Excerpts from a dataset
────────────────────────────────────────

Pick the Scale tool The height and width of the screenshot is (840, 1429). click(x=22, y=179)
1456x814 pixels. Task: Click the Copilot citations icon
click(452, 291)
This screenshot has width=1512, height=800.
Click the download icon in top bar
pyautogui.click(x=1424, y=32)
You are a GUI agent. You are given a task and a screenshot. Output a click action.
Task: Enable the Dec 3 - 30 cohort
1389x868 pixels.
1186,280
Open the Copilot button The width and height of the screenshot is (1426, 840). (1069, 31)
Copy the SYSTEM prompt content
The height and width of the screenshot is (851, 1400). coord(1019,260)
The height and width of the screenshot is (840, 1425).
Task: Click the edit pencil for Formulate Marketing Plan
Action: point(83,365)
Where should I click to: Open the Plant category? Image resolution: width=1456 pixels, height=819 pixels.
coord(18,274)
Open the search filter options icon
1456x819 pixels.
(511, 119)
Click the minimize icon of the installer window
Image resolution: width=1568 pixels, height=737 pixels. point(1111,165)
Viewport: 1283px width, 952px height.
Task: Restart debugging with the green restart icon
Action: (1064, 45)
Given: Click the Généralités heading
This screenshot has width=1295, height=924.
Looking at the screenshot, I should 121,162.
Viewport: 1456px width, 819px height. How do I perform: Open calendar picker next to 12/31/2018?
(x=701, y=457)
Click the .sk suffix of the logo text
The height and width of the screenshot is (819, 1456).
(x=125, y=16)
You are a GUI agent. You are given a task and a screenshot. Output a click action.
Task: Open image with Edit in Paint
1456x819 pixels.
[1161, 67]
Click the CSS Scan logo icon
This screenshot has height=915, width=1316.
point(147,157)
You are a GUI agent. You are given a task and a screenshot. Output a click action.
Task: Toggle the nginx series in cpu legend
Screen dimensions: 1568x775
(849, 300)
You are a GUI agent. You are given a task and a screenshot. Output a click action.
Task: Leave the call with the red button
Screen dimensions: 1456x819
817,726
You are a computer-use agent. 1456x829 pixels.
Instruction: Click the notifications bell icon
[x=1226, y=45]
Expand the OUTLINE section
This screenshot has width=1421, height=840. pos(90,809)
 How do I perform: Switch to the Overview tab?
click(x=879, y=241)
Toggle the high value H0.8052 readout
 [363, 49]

────────────────────────────────────────

Emit verbatim the lines running from the one with "Click the minimize" through the last line of the data, both endpoints inclusive.

Click the minimize icon of the installer window
Image resolution: width=1568 pixels, height=737 pixels. point(1111,165)
Viewport: 1283px width, 952px height.
Task: Restart debugging with the green restart icon
Action: (1064, 45)
Given: Click the Généralités heading
This screenshot has width=1295, height=924.
Looking at the screenshot, I should 121,162.
Viewport: 1456px width, 819px height. How do I perform: Open calendar picker next to 12/31/2018?
(x=701, y=457)
Click the .sk suffix of the logo text
The height and width of the screenshot is (819, 1456).
(x=125, y=16)
You are a GUI agent. You are given a task and a screenshot. Output a click action.
Task: Open image with Edit in Paint
1456x819 pixels.
[1161, 67]
Click the CSS Scan logo icon
This screenshot has height=915, width=1316.
point(147,157)
You are a GUI agent. You are given a task and a screenshot. Output a click action.
Task: Toggle the nginx series in cpu legend
Screen dimensions: 1568x775
(849, 300)
You are a GUI agent. You are given a task and a screenshot. Output a click action.
Task: Leave the call with the red button
Screen dimensions: 1456x819
817,726
You are a computer-use agent. 1456x829 pixels.
Instruction: Click the notifications bell icon
[x=1226, y=45]
Expand the OUTLINE section
This screenshot has width=1421, height=840. pos(90,809)
 How do I perform: Switch to the Overview tab?
click(x=879, y=241)
Toggle the high value H0.8052 readout
 [363, 49]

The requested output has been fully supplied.